Эта длинная гусеница уже достигла Ла-Рошели и ползла на наших глазах в направлении Бордо.
Мужчины, женщины, дети умирали, как наш машинист, уставясь незрячими глазами в лазурное небо. Другие истекали кровью, как старик, который прижимал к лицу покрасневший платок, или стонали, как женщина, раненная в плечо.
Наверное, мне должно быть стыдно за признание, что я не участвовал в этой трагедии. Все это происходило вне нас. Не касалось нас.
Я мог поклясться, что, уезжая, заранее знал, что найду: узенький круг по моей мерке, который станет моим убежищем и в который мне нужно будет втиснуться.
Поскольку Центр был предназначен для бельгийских беженцев, мы с Анной старались бывать там как можно меньше. Поэтому, боясь, что нас заметят, мы первое время старались при раздаче пищи подойти попозже.
Сперва под открытым небом стояла одна низкая плита, потом их стало две, три, четыре — с огромными котлами, прямо-таки чанами вроде тех, в которых на фермах готовят пойло для свиней.
Позже для кухни смонтировали разборный барак, вкопали там столы, за которыми мы должны были есть.
Вместе с Анной, не отстававшей от меня ни на шаг, я наблюдал за лагерной суетней и очень скоро понял принцип организации лагеря, которая, в сущности, была сплошной импровизацией.
Всем заправлял бельгиец, тот, что расспрашивал меня в день прибытия; я всеми силами избегал сталкиваться с ним. Около него крутились девушки и скауты, в том числе старшие скауты из Остенде, приехавшие с одним из первых поездов.
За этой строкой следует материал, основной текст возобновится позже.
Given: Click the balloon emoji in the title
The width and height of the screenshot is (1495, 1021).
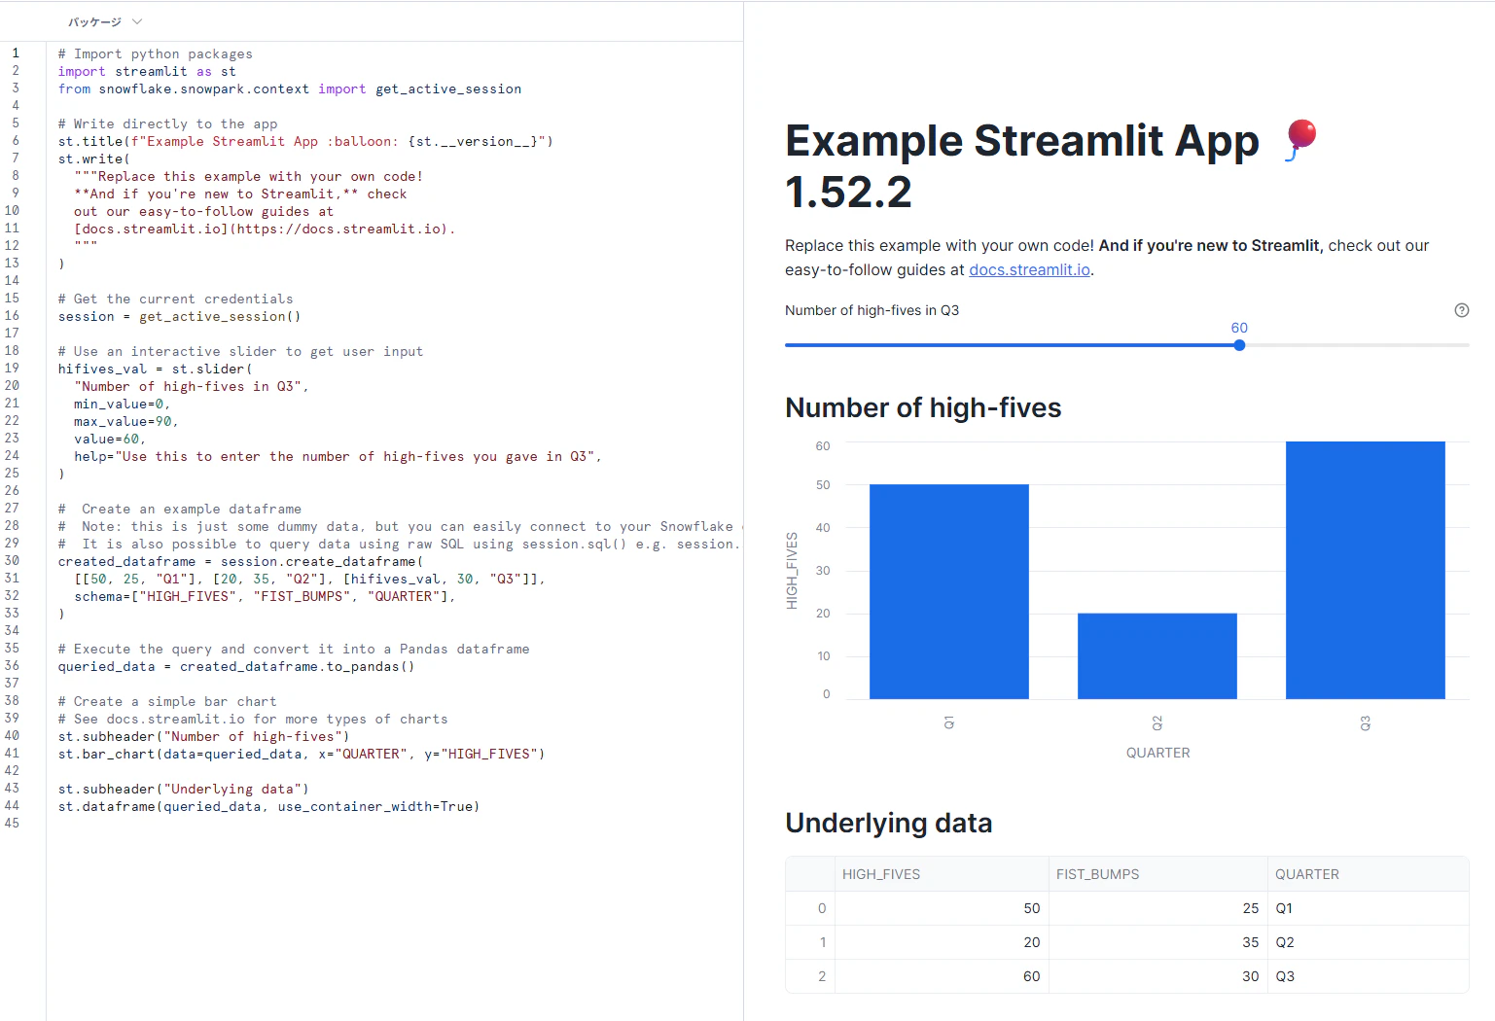Looking at the screenshot, I should pyautogui.click(x=1299, y=140).
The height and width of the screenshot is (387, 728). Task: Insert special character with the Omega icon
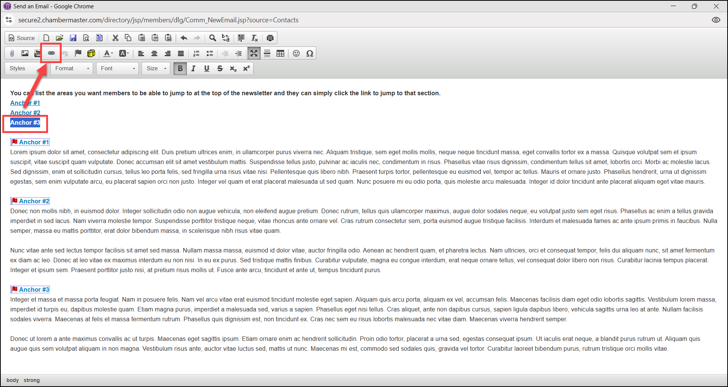310,53
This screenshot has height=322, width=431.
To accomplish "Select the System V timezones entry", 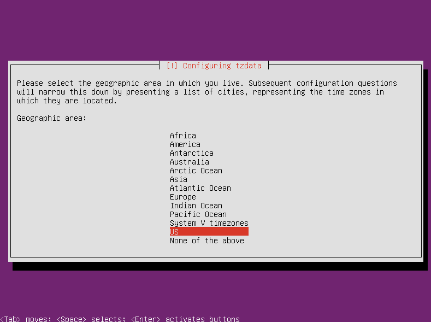I will pos(209,223).
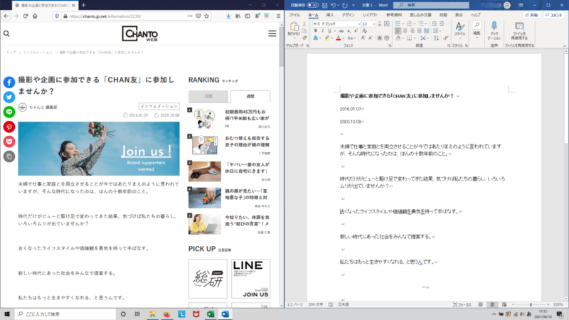The height and width of the screenshot is (320, 569).
Task: Open the 挿入 ribbon tab
Action: point(329,14)
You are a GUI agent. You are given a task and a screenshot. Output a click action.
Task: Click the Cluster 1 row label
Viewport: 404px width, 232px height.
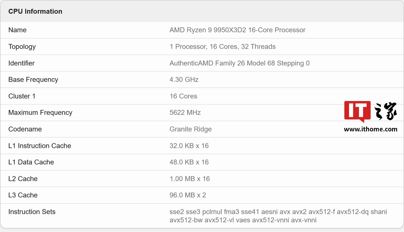(x=22, y=96)
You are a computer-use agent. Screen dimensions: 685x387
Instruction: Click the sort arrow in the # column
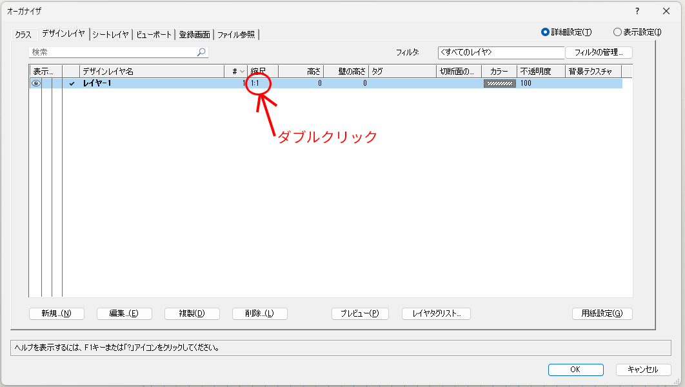click(x=243, y=72)
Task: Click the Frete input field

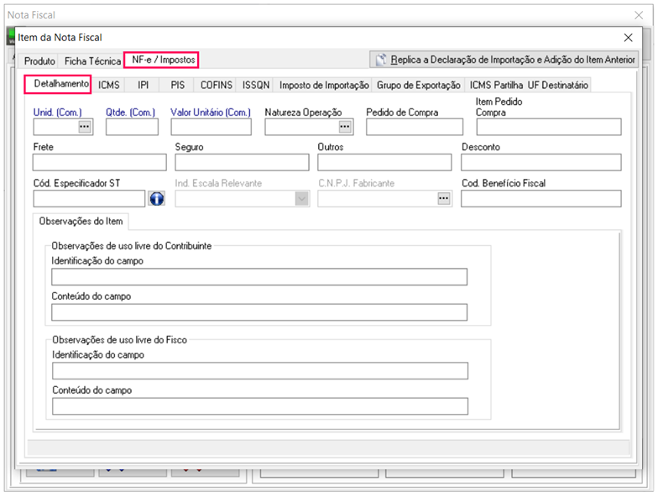Action: (100, 163)
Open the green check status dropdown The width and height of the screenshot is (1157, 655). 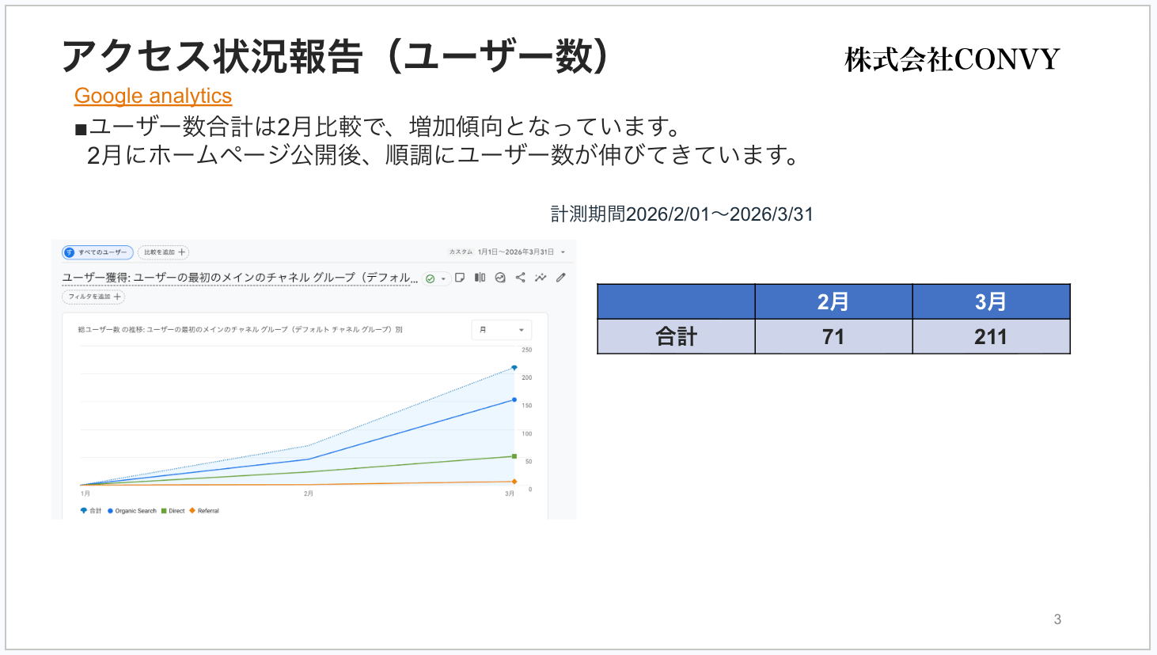point(435,278)
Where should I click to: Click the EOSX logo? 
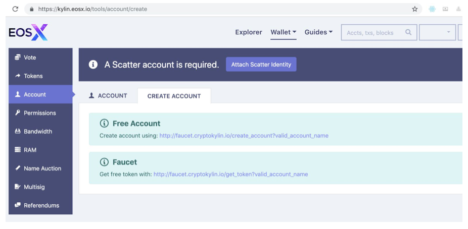coord(28,32)
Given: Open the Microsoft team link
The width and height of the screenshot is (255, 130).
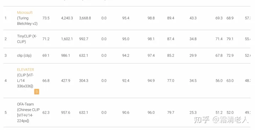Looking at the screenshot, I should coord(25,12).
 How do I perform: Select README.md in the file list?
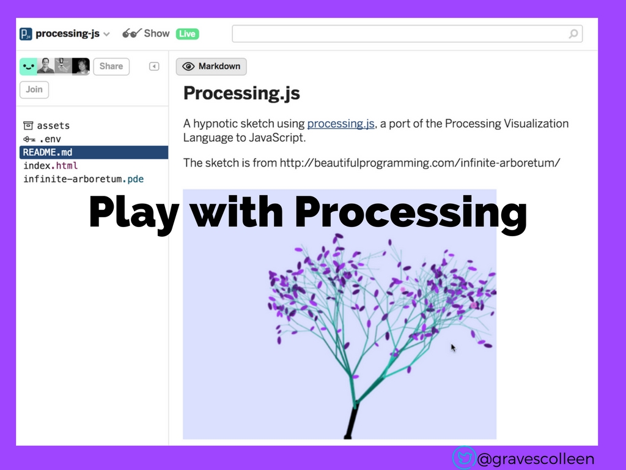[x=48, y=152]
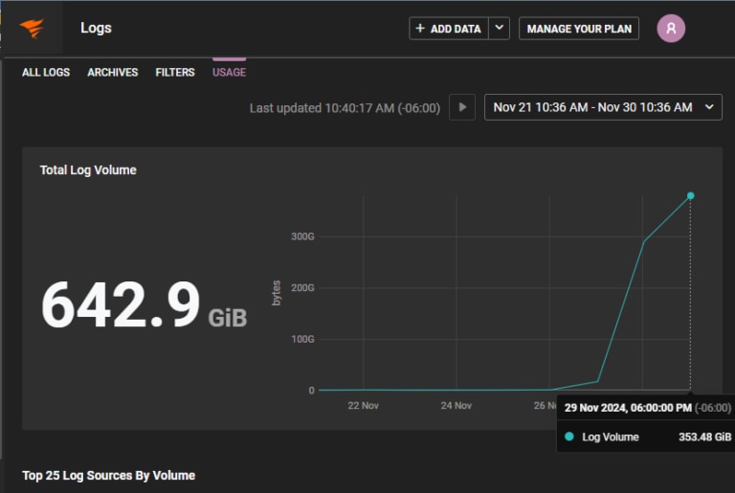This screenshot has height=493, width=735.
Task: Click the highlighted peak data point on chart
Action: click(690, 195)
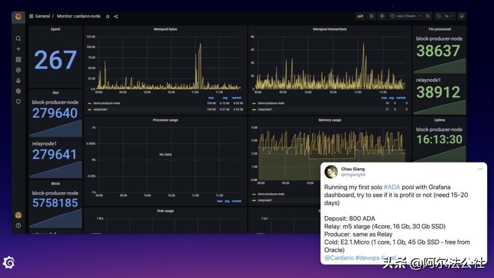Viewport: 494px width, 278px height.
Task: Open the Processor usage panel title menu
Action: 165,120
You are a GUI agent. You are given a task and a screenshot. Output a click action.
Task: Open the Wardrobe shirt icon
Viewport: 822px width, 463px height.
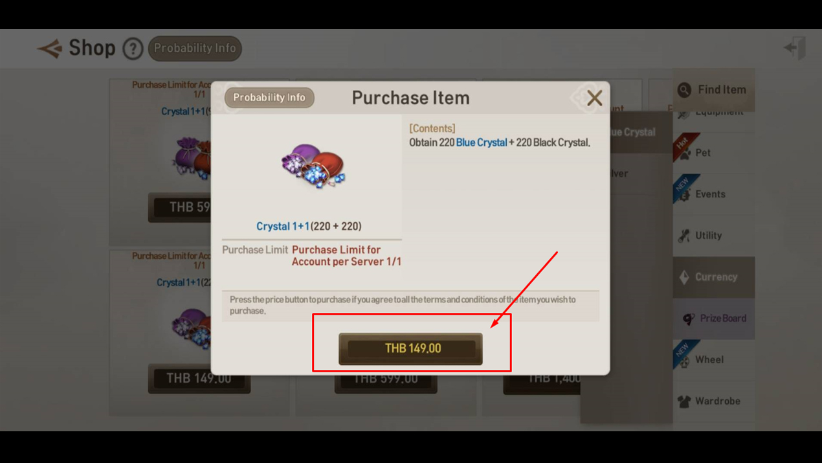click(684, 401)
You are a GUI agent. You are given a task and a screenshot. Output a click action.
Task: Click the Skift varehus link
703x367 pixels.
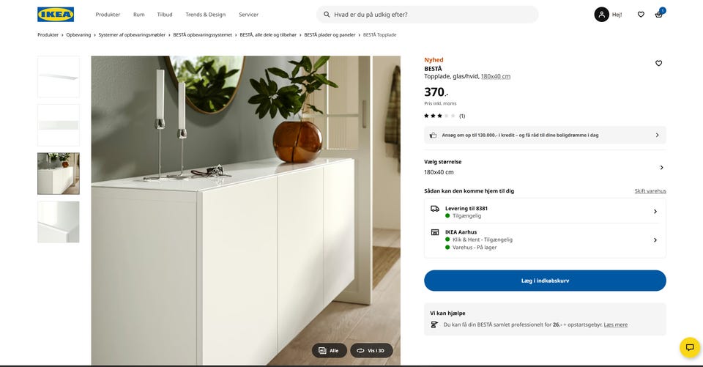coord(650,190)
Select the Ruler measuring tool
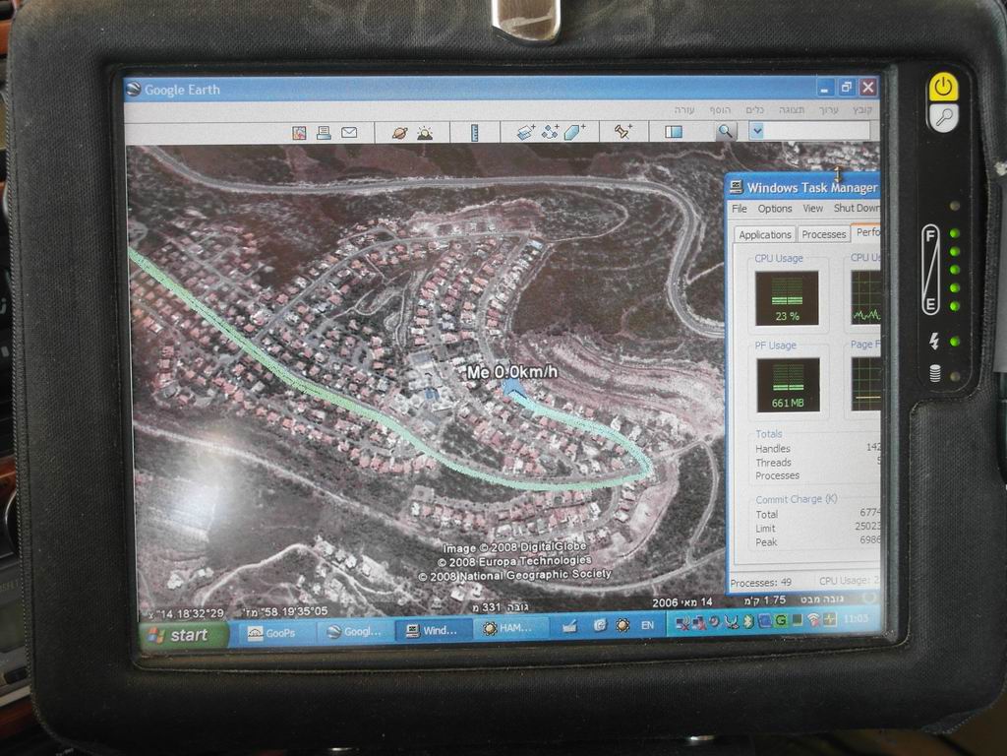The width and height of the screenshot is (1007, 756). 474,132
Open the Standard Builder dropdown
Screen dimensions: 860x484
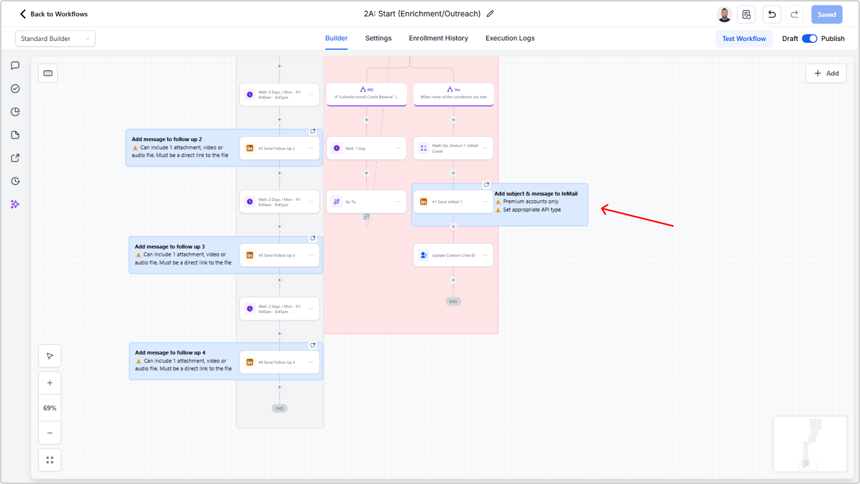click(x=55, y=38)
Беженцев с грехом пополам делили на полезных, то есть тех, кого можно направить работать, и бесполезных- стариков, женщин, детей, которым нужно было дать приют.
Теоретически, лагерь — это промежуточный пункт, где положено останавливаться на несколько часов, в крайнем случае, на ночь.
Заводы в Этре, Ла-Паллисе и других городках, работающие на оборону, нуждались в рабочих руках; в ближний лес требовались лесорубы, чтобы снабжать дровами пекарни.
Туда на автобусах увозили специалистов и их семьи, а уж там размещением их занимались специальные комитеты.
Что касается одиноких женщин и вообще «бесполезных», их расселяли в городках, где нет промышленности, вроде Сента или Руайана.
Нашей, моей и Анны, целью сразу же стало остаться в лагере, и мы этого добились.
Медсестру, которая в первый вечер привезла нам еду на машине, звали г-жа Бош, и в моих глазах она была самой важной персоной, поэтому я сосредоточил на ней все внимание, словно школьник, стремящийся добиться благосклонности учителя.